Task inputs START

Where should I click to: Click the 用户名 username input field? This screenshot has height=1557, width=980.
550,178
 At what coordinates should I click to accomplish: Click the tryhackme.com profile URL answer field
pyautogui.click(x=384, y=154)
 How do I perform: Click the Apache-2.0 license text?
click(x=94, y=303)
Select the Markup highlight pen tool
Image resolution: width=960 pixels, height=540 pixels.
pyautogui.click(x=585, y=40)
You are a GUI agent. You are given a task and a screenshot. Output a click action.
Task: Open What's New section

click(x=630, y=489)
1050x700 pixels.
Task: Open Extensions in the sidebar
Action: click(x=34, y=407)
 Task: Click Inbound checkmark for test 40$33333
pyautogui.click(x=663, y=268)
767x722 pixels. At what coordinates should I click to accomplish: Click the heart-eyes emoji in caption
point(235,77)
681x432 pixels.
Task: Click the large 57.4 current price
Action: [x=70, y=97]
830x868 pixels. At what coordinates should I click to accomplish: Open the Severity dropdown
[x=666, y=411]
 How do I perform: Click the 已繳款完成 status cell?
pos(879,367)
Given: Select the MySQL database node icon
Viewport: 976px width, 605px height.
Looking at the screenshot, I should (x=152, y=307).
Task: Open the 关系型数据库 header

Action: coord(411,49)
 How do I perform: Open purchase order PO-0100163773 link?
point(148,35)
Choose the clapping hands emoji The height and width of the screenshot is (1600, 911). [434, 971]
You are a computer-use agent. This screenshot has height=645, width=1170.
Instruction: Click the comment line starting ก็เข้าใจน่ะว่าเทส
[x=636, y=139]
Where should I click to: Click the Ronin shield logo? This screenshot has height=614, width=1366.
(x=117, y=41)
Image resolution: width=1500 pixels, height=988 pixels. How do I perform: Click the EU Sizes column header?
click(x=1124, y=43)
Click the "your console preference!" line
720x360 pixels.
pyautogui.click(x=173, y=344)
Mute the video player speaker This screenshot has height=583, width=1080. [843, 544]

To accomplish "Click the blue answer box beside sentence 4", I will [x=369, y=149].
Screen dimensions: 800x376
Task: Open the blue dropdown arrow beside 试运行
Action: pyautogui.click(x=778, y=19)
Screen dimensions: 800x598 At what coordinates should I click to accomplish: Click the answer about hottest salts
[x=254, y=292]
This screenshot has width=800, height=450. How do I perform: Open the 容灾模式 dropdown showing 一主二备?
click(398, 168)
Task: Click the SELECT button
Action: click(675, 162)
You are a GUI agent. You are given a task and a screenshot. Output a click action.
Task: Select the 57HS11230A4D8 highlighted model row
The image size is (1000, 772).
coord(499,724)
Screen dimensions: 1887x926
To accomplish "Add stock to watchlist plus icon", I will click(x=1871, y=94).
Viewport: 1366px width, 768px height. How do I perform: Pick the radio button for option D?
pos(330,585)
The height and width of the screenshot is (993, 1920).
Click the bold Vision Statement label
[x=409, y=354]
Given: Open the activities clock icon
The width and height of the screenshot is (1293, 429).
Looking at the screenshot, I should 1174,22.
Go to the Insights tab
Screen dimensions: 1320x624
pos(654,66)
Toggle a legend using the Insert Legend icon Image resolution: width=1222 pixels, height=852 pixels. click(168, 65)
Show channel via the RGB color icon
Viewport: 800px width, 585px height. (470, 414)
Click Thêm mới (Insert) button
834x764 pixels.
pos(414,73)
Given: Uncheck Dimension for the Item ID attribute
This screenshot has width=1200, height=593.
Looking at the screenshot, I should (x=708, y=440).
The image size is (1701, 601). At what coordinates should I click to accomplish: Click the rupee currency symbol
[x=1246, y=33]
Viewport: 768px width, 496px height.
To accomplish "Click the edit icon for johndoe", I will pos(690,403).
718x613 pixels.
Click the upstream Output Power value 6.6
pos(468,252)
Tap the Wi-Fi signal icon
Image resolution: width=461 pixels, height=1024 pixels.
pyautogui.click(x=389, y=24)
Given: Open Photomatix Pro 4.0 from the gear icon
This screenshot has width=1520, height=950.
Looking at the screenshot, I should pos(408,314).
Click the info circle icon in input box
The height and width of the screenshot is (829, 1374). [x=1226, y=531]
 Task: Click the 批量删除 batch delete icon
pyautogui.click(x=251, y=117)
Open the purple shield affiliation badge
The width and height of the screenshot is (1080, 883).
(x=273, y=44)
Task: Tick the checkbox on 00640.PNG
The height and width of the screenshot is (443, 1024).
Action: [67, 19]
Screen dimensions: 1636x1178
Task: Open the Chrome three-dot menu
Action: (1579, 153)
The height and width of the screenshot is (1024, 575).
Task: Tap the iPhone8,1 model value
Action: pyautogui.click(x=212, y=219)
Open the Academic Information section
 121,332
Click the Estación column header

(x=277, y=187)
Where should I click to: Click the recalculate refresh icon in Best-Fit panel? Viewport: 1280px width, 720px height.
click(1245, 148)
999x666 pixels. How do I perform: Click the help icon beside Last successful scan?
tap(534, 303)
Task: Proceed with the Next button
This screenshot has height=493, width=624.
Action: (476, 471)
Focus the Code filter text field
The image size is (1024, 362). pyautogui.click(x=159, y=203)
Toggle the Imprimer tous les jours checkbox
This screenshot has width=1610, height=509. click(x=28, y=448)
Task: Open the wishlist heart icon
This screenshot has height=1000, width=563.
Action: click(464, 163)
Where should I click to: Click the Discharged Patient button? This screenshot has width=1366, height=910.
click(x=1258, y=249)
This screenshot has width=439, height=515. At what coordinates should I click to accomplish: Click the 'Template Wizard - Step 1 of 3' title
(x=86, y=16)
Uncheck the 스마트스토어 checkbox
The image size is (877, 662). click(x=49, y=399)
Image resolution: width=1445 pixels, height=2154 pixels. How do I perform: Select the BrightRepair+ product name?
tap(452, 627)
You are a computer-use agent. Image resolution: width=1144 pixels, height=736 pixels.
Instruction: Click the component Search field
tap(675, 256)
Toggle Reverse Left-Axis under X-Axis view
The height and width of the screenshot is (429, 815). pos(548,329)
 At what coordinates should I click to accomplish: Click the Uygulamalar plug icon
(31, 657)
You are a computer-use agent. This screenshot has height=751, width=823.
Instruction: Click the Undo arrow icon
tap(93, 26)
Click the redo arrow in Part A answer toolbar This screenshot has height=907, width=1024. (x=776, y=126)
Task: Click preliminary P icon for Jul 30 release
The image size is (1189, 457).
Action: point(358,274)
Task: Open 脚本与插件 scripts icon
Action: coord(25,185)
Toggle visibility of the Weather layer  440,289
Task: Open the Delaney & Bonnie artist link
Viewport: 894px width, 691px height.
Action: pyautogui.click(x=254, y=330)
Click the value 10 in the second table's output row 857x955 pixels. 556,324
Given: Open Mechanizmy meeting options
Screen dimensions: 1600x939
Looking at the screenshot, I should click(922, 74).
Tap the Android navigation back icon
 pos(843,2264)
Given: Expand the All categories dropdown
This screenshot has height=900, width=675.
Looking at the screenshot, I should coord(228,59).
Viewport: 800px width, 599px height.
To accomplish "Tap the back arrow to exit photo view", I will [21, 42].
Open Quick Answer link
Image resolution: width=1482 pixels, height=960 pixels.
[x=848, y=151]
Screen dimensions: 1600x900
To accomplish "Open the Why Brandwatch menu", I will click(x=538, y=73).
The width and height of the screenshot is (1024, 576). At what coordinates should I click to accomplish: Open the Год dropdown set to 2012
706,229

Task inputs END

**Action item:**
Please reproduce, exactly as they appear above, the lines from the line containing "Click Thêm mới (Insert) button" up to and including the line containing "718x613 pixels.".

**Your solution:**
Click Thêm mới (Insert) button
834x764 pixels.
pos(414,73)
Given: Uncheck Dimension for the Item ID attribute
This screenshot has width=1200, height=593.
Looking at the screenshot, I should (x=708, y=440).
The image size is (1701, 601). At what coordinates should I click to accomplish: Click the rupee currency symbol
[x=1246, y=33]
Viewport: 768px width, 496px height.
To accomplish "Click the edit icon for johndoe", I will pos(690,403).
718x613 pixels.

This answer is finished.